'''

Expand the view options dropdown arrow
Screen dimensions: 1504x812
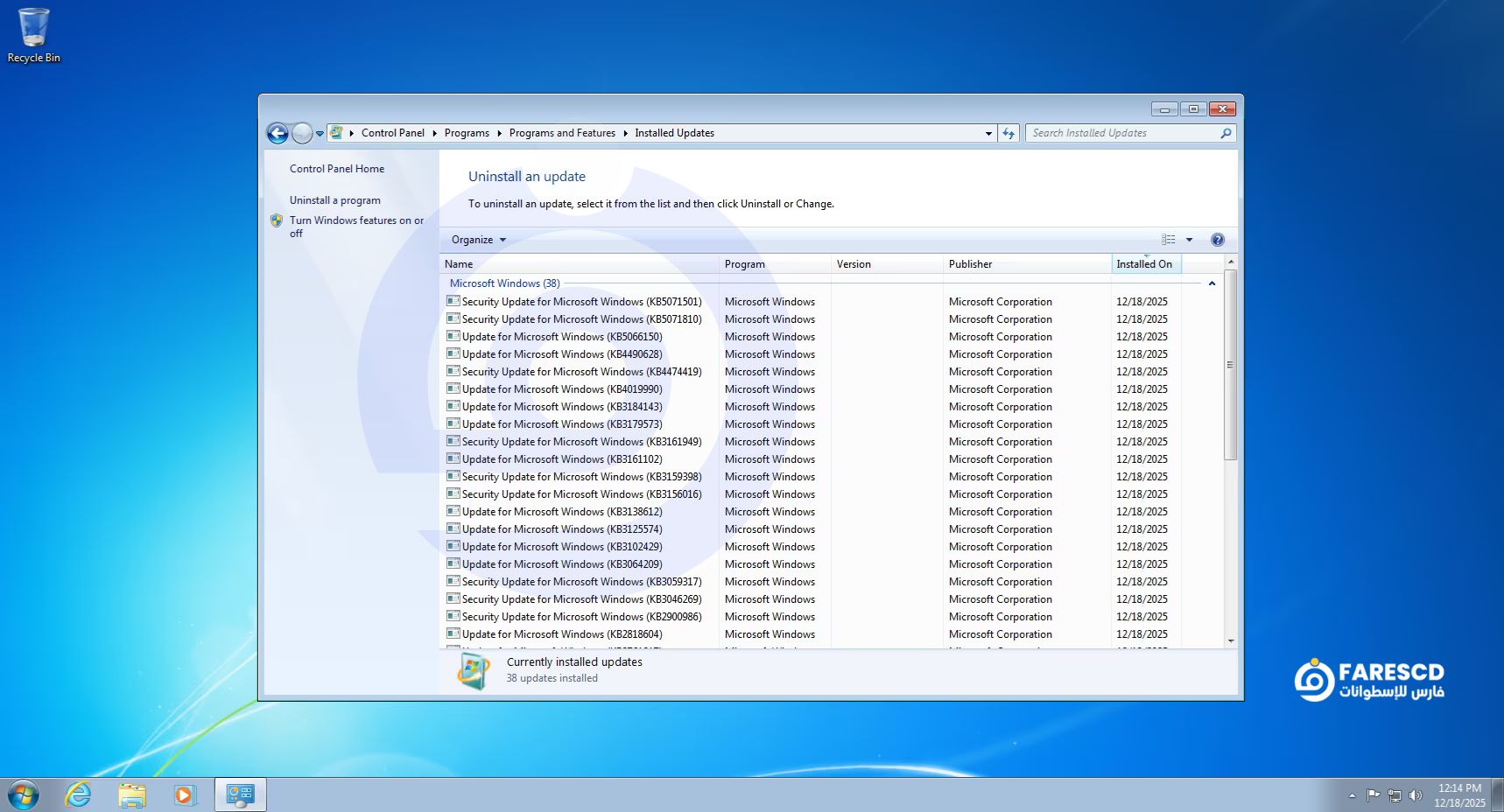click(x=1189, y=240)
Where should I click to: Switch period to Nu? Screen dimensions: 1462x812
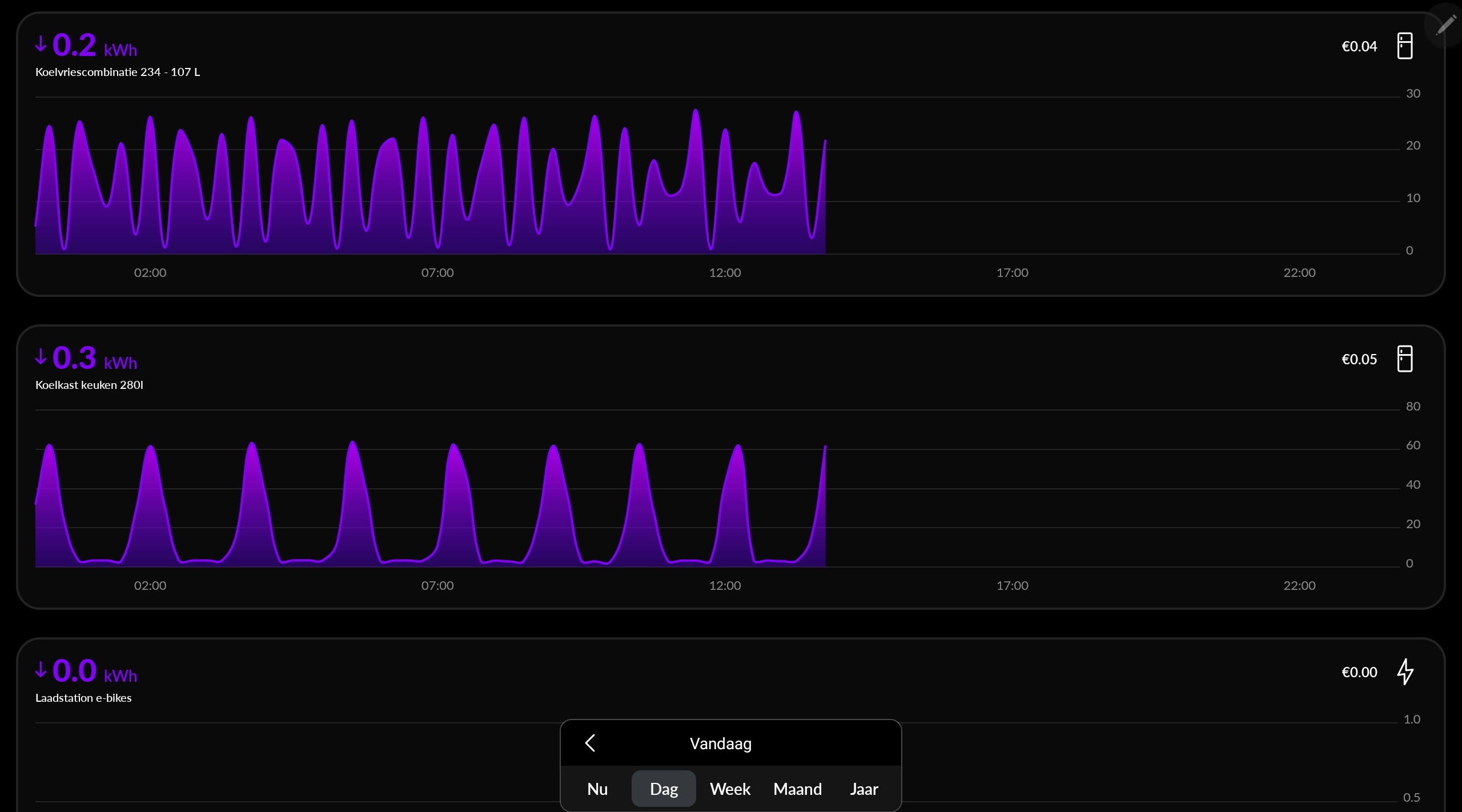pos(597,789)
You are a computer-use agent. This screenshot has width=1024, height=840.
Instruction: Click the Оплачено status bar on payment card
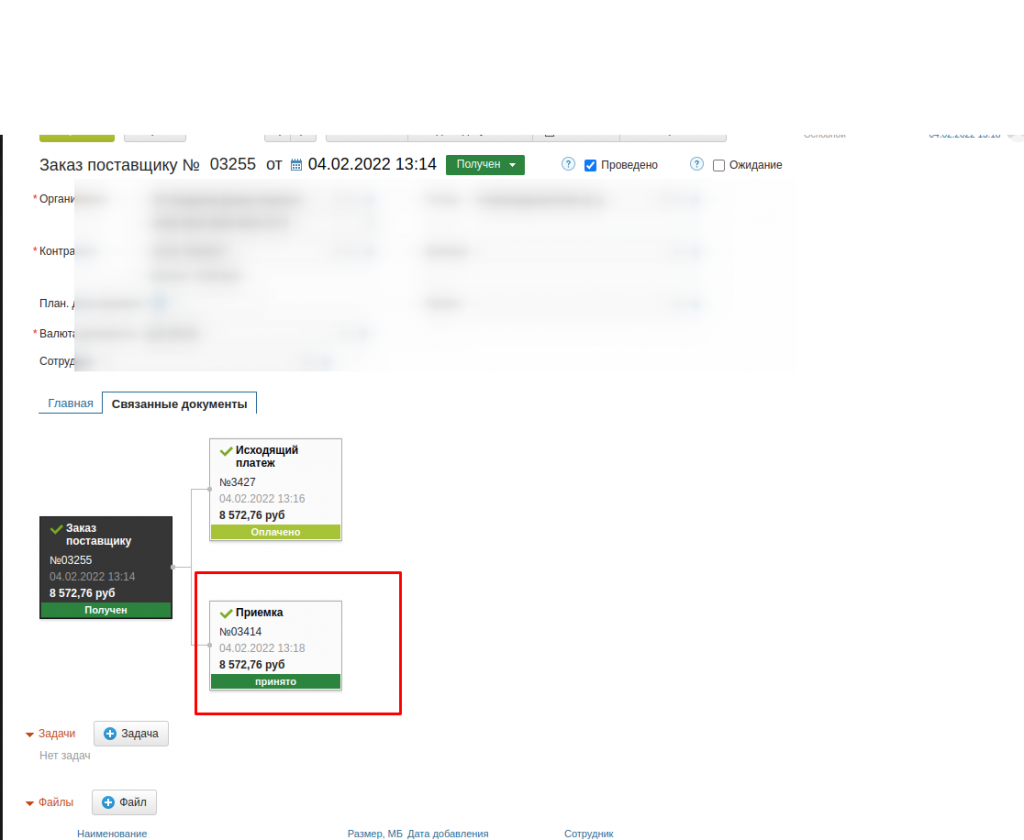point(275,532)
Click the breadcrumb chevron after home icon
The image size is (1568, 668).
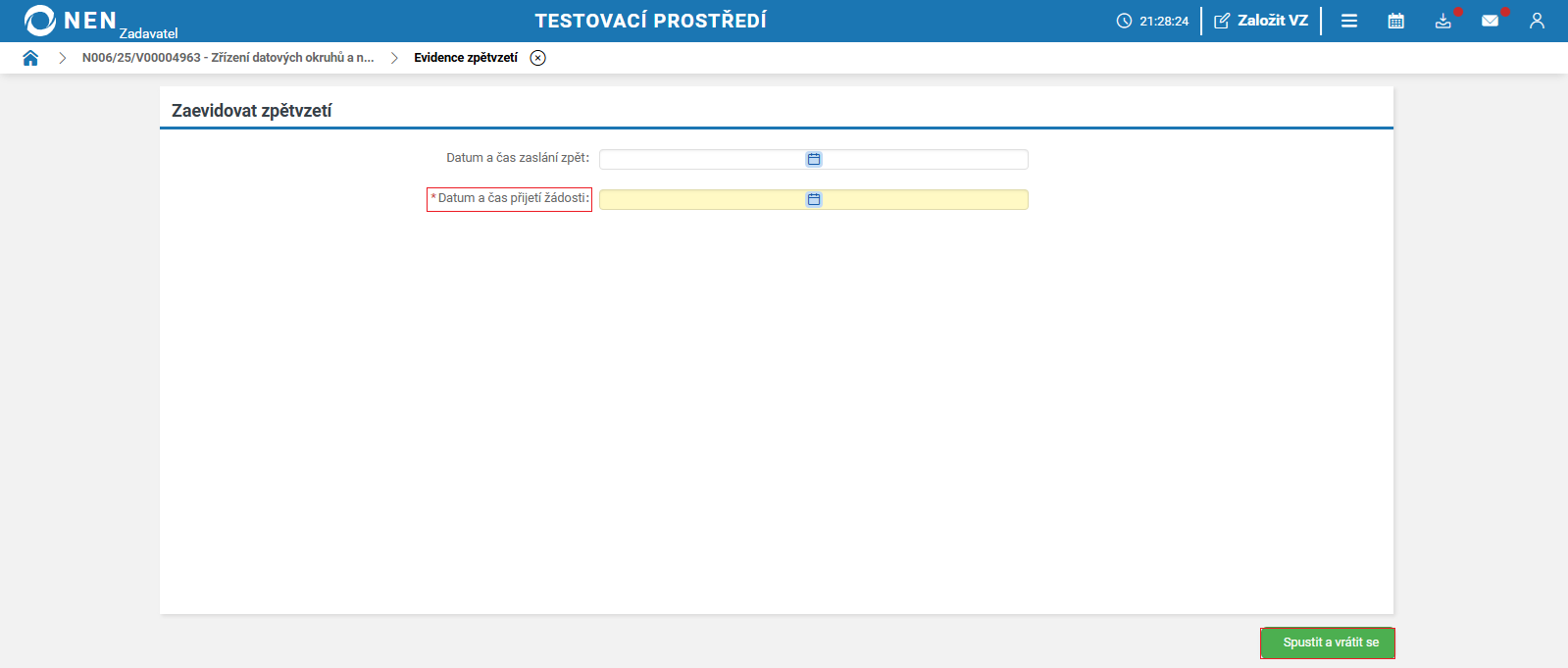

'''

Written request: Copy every line of the records above word for word, leaving out the pictures.

Exercise answer:
Expand the view options dropdown arrow
Screen dimensions: 1504x812
click(x=1189, y=240)
Where should I click to: Switch period to Nu? Screen dimensions: 1462x812
pos(597,789)
You are a computer-use agent. This screenshot has width=1024, height=840.
Instruction: Click the Оплачено status bar on payment card
point(275,532)
Click the breadcrumb chevron after home icon
The image size is (1568, 668).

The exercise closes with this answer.